*Work instructions:*
Please rewrite the entries starting at the line that has "This screenshot has width=543, height=307." and stopping after the line that has "will pyautogui.click(x=1096, y=464).", changing "calendar" to "date picker" and keeping everything else the same.

(Word and element location entries)
☆ ☆ ☆
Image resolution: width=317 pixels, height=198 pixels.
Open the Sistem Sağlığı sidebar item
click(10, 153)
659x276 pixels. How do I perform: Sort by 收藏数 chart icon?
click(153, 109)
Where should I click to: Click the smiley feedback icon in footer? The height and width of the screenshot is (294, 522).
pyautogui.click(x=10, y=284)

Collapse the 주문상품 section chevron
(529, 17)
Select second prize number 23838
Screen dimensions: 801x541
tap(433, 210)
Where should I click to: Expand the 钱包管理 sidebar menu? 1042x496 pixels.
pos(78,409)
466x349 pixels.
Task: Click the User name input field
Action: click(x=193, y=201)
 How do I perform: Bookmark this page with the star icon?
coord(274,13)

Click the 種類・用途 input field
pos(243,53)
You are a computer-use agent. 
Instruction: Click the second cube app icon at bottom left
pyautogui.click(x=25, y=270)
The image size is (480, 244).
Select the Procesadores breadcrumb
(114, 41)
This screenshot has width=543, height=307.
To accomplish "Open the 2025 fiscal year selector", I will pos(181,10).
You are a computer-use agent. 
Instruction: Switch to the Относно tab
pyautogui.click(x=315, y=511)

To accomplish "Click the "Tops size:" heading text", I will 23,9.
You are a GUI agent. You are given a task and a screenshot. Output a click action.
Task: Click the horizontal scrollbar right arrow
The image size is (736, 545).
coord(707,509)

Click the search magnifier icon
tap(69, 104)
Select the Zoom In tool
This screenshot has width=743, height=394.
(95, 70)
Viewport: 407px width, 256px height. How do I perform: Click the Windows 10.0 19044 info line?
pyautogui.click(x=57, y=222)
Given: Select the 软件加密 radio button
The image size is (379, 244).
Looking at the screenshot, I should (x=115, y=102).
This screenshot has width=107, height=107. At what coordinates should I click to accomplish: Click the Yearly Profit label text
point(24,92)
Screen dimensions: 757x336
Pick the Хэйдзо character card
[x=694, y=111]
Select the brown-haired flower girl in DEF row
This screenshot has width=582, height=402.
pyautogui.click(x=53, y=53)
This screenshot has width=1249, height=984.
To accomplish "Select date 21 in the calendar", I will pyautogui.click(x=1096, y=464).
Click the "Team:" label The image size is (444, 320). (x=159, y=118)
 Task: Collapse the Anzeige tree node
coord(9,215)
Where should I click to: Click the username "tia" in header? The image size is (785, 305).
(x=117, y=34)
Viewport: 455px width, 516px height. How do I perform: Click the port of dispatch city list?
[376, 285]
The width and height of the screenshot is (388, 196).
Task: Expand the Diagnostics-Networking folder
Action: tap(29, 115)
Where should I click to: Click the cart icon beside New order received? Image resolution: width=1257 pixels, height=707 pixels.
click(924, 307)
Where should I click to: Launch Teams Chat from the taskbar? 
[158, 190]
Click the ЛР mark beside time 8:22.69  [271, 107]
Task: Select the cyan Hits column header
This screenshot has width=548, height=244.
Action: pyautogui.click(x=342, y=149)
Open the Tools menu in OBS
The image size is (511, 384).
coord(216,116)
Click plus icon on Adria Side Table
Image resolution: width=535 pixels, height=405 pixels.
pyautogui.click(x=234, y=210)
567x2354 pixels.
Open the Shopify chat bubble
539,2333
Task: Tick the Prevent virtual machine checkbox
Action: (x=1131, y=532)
☆ ☆ ☆
*Exercise answer:*
This screenshot has width=543, height=307.
To accomplish "Open the 2025 fiscal year selector", I will pos(181,10).
You are a computer-use agent. 
Instruction: Switch to the Относно tab
pyautogui.click(x=315, y=511)

To accomplish "Click the "Tops size:" heading text", I will 23,9.
You are a GUI agent. You are given a task and a screenshot. Output a click action.
Task: Click the horizontal scrollbar right arrow
The image size is (736, 545).
coord(707,509)

Click the search magnifier icon
tap(69, 104)
Select the Zoom In tool
This screenshot has width=743, height=394.
(95, 70)
Viewport: 407px width, 256px height. How do I perform: Click the Windows 10.0 19044 info line?
pyautogui.click(x=57, y=222)
Given: Select the 软件加密 radio button
The image size is (379, 244).
Looking at the screenshot, I should (x=115, y=102).
This screenshot has width=107, height=107. At what coordinates should I click to accomplish: Click the Yearly Profit label text
point(24,92)
Screen dimensions: 757x336
Pick the Хэйдзо character card
[x=694, y=111]
Select the brown-haired flower girl in DEF row
This screenshot has width=582, height=402.
pyautogui.click(x=53, y=53)
This screenshot has width=1249, height=984.
To accomplish "Select date 21 in the date picker", I will pyautogui.click(x=1096, y=464).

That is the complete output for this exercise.